Frontal view of ventricles from paper by Bingel (Hathi Trust)


         Adolf Bingel appears to be an underappreciated innovator. Born in 1879 in Koblenz to a coal-and-wine-merchant father and the daughter of the famous guidebook publisher Karl Baedecker, he studied medicine at the University of Tübingen. He worked in academia in various places and was finally appointed chief of the medical service at the Braunschweig Hospital, a teaching hospital. He had already done research on blood pressure measurement and renin physiology and took up research on leukemia, syphilis therapy, pernicious anemia, neurologic problems, and more. He was a pioneer in needle biopsy of the liver as early as the 1920s. Over a period of 30 years, he conducted three blinded controlled trials of diphtheria antitoxin vs horse serum and found them equivalent, a controversial conclusion. It was at the Braunschweig Hospital, in the chaotic years after WWI, that Bingel began pneumoencephalography. He remained there through WWII, dying in 1953.
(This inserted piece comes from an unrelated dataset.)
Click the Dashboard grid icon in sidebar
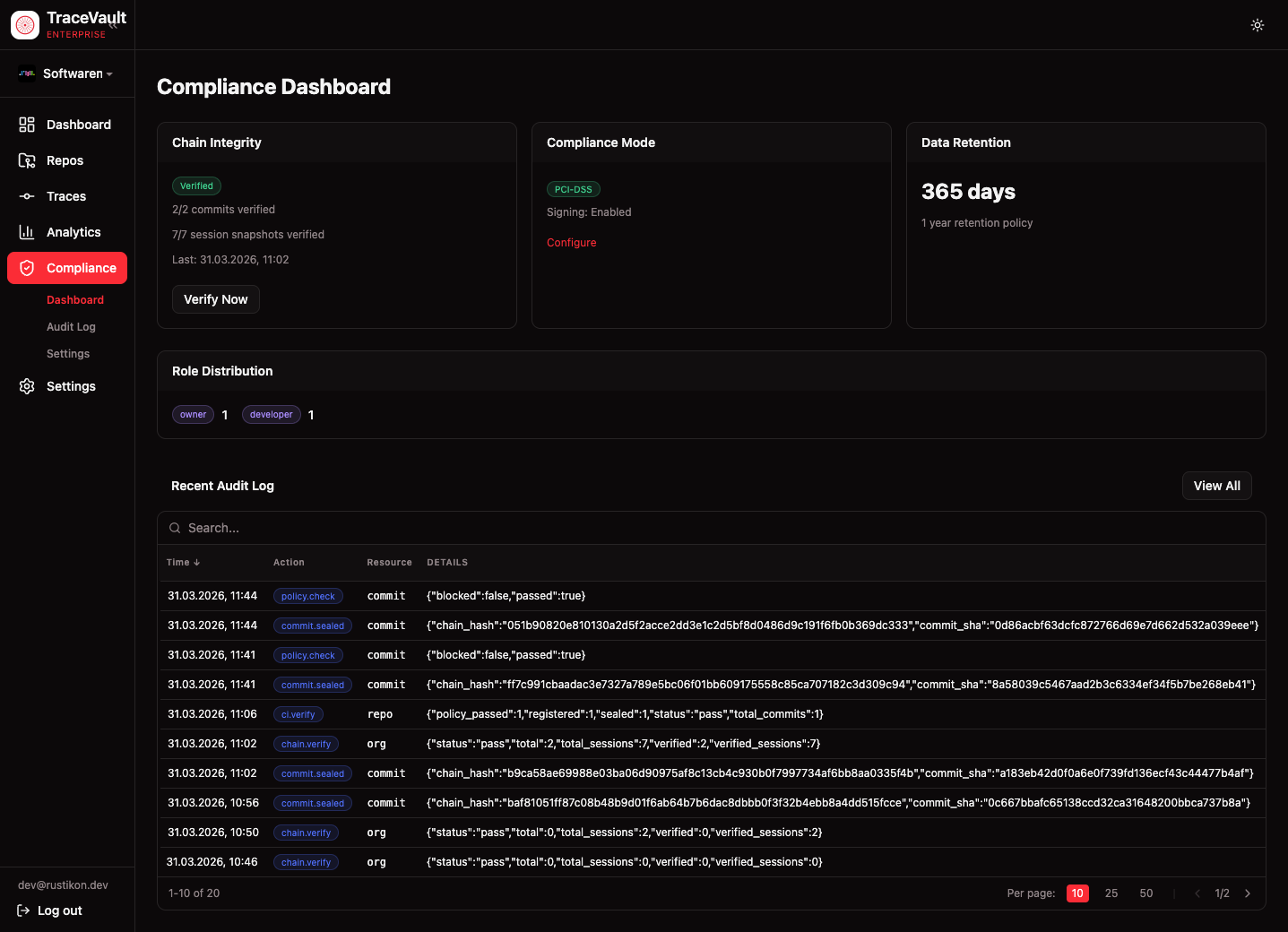 27,125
         In early days physicians removed most of the spinal fluid, replacing it with air. This produced severe headache and nausea, sometimes requiring anesthesia, and there were occasional fatalities. Understandably, pneumoencephalography was not widely accepted. In the 1930s the radiologist Cornelius Dyke and the neurosurgeon Leo Davidoff, at the Neurological Institute affiliated with Columbia-Presbyterian Hospital in New York, found that smaller amounts of air provided equally satisfactory imaging results. Fewer side effects and improved safety led more physicians to adopt the procedure, though it was still not risk-free.
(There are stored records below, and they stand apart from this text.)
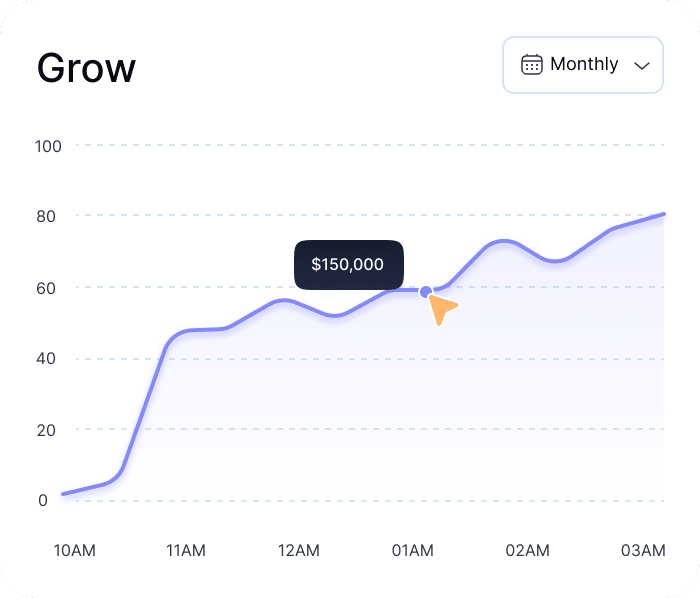Click the Grow chart title
The width and height of the screenshot is (700, 598).
pyautogui.click(x=86, y=69)
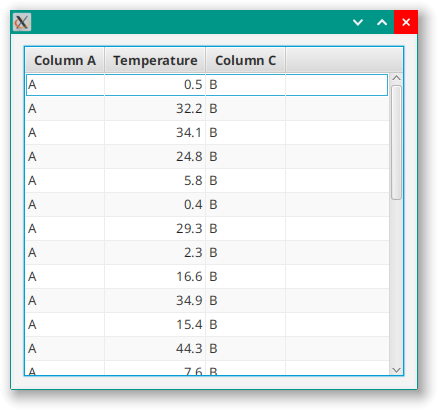This screenshot has width=438, height=410.
Task: Click the vertical scrollbar thumb
Action: 396,143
To ease the distribution of air into the ventricles and over the brain surface, moveable chairs were devised that could move the patients into almost any position. They bore the interesting name of “somersault chairs,” and indeed, using a side arm, tilted the strapped-in patient into bizarre positions, maneuvers that made some radiologists nervous. Headache and vomiting were still common.
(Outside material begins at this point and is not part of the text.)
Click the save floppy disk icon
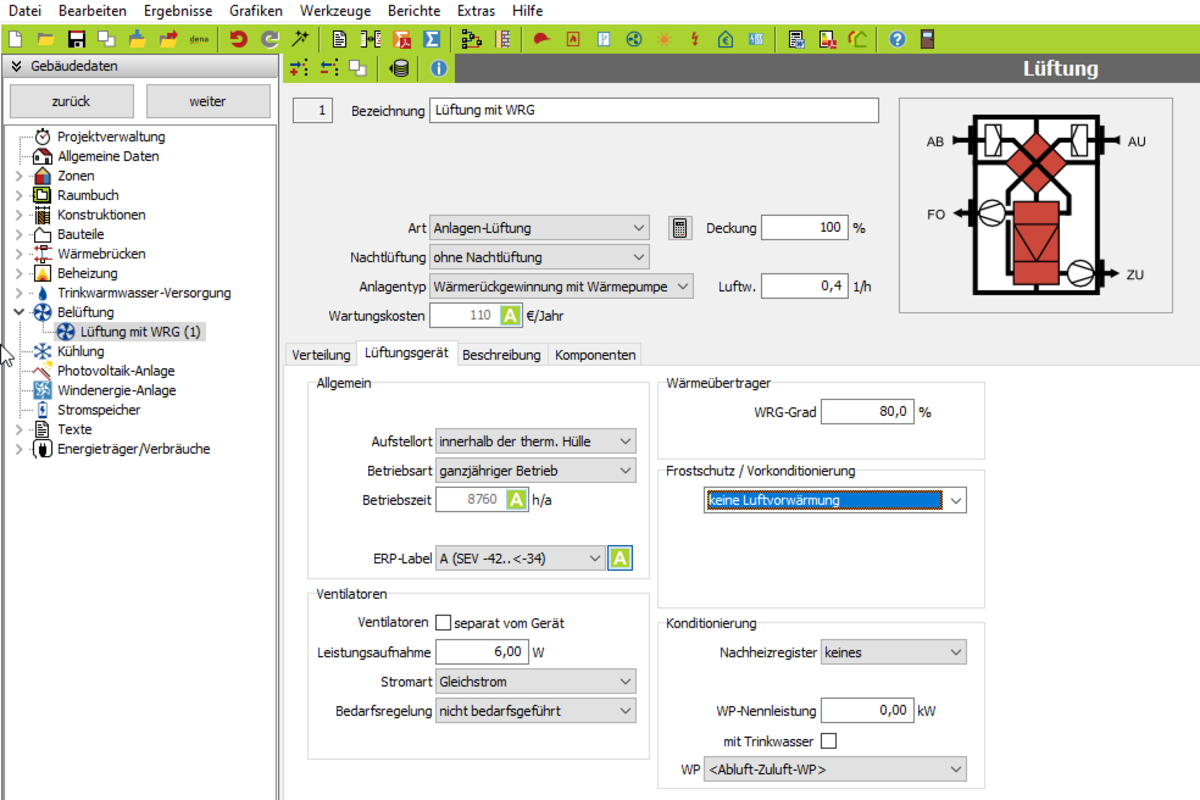 [76, 39]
         The 1950s brought change with the introduction of angiography, followed by CT scanning in the 1970s, then MRI scanning. Compared to the new scanning techniques PEG seemed quite primitive and the difficult and potentially dangerous technique quickly passed into the realm of interesting historical curiosities and medical history blogs. 

 

SOURCES:

 

Marmaduke, M E, et al, Walter Dandy: The Personal Side of a Premier Neurosurgeon, 2002; Lippincott Williams & Wilkins.

 

Dandy, W E, “Ventriculography Following the Injection of Air into the Cerebral Ventricles.” Ann Surg 1918; 63 (1): 5-11.

 

Müller, J, et al, “Adolf Bingel, the Second Inventor of Lumbar Pneumoencephalography.” Amer J Neuroradiol 1995; 16: 487-90.

 

Kieffer, S A, “Cornelius G Dyke and the Neurological Institute of New York: The Foundations of American Neuroradiology.” Amer J Neuroradiol 1997; 18: 801-9.

 

Hoeffner, E G, et al, “Neuroradiology Back to the Future: Brain Imaging,” Amer J Neuroradiol2012; 33: 5-11. 

 

Trohler, U, “Adolf Bingel's Blinded, Controlled Comparison of Different Anti-diphtheritic Sera in 1918,” J Roy Soc Med 2011; 104 (7): 302-5.